The task:
Without any of the pictures, print every record below exactly.

Provided entries:
%%
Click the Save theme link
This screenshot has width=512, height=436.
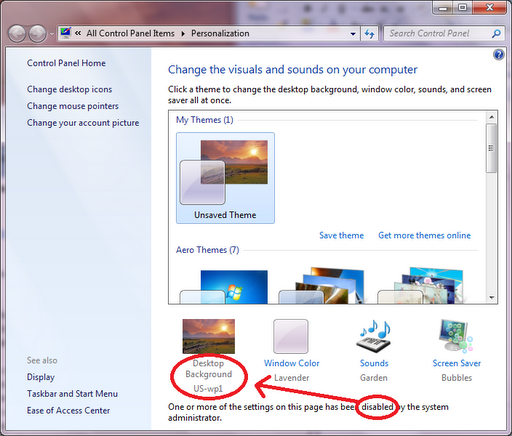341,235
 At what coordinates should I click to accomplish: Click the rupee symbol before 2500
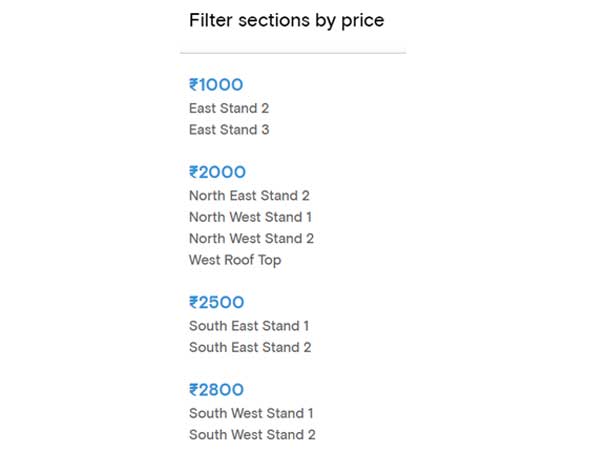194,302
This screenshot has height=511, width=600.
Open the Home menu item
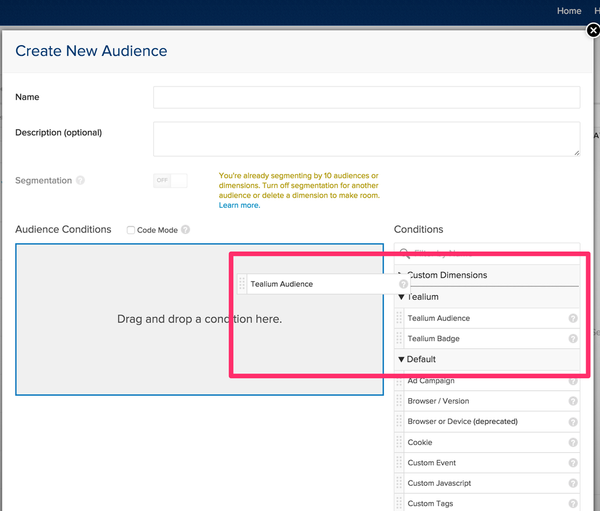coord(569,11)
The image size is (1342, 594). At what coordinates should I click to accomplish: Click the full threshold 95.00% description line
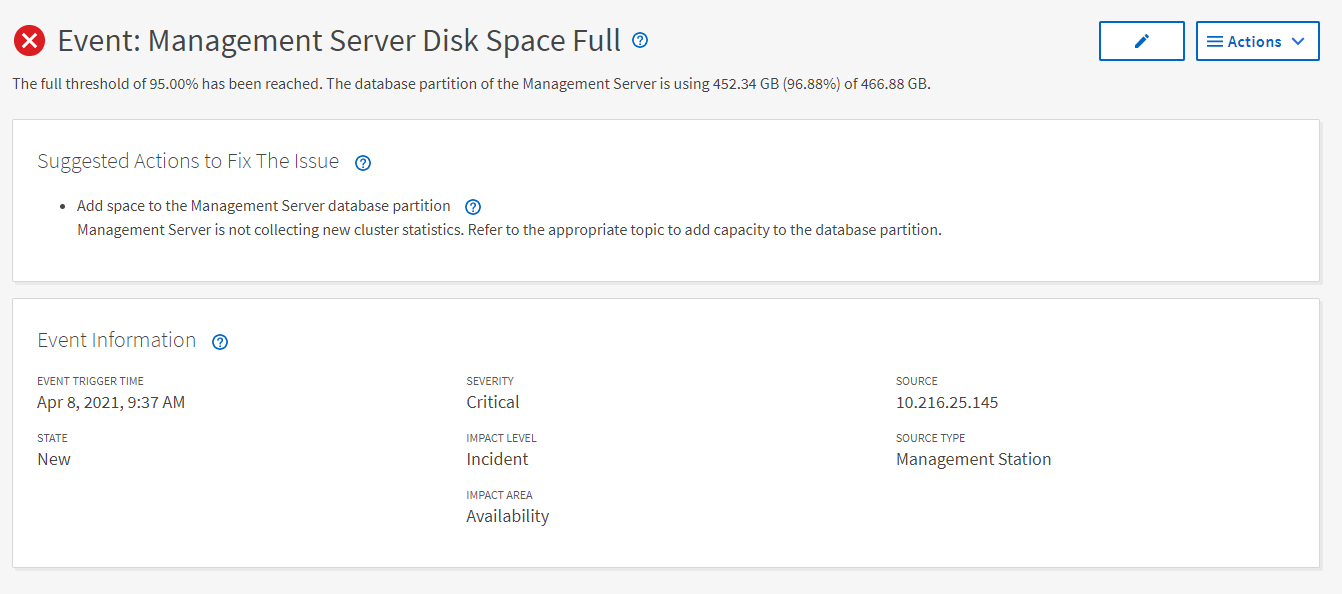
%%
Answer below:
Click the Save theme link
This screenshot has width=512, height=436.
341,235
 At what coordinates should I click to accomplish: Click the rupee symbol before 2500
194,302
This screenshot has height=511, width=600.
Open the Home menu item
coord(569,11)
The image size is (1342, 594). At what coordinates should I click to accomplish: Click the full threshold 95.00% description line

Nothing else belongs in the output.